* _Short task_: How many lines of the records below contain the string "point"? Treat case as significant, and give only the number.

* _Records for processing_:
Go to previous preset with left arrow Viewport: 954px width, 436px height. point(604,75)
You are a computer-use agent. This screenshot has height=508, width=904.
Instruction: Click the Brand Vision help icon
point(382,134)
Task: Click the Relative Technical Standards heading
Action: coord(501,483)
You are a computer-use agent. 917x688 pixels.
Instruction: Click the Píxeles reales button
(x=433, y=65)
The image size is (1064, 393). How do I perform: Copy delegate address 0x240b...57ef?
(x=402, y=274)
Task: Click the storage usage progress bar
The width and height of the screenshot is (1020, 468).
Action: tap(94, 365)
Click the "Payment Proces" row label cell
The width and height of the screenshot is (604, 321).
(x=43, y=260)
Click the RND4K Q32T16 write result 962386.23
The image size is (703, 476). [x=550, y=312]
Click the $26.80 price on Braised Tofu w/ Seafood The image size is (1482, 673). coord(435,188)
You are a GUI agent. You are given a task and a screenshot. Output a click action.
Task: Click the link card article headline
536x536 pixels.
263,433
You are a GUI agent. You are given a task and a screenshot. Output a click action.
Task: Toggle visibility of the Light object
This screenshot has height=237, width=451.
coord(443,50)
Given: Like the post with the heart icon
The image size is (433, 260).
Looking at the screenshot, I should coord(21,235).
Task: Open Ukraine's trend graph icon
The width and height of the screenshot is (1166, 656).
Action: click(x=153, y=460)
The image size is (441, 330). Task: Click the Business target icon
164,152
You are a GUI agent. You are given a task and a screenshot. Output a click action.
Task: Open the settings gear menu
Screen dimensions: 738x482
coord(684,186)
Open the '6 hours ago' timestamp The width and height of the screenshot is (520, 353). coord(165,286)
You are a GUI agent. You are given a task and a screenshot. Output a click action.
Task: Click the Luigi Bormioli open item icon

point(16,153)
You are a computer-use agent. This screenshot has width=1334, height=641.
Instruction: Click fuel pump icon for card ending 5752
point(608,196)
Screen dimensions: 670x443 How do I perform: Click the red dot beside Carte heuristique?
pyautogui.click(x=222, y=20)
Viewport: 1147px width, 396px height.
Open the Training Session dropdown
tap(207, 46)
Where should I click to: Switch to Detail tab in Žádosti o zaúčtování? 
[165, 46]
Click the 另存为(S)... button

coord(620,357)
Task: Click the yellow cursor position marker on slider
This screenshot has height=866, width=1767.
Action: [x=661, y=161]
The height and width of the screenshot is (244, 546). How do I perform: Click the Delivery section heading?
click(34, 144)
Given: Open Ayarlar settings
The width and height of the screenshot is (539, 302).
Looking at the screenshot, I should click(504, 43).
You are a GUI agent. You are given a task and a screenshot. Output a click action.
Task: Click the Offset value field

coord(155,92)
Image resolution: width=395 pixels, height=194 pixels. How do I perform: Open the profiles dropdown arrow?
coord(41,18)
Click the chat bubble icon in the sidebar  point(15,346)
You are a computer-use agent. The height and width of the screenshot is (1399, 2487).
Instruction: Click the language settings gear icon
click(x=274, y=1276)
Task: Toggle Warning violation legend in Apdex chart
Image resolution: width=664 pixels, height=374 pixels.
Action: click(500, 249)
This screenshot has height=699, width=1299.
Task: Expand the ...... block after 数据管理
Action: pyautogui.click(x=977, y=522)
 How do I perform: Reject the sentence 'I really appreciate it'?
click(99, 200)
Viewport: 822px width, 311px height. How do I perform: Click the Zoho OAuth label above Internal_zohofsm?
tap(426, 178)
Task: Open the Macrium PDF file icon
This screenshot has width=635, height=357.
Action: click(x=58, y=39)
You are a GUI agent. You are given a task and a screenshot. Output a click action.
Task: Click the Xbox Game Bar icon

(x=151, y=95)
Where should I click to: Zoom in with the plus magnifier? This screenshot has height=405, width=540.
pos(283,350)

* _Answer to the task_: 5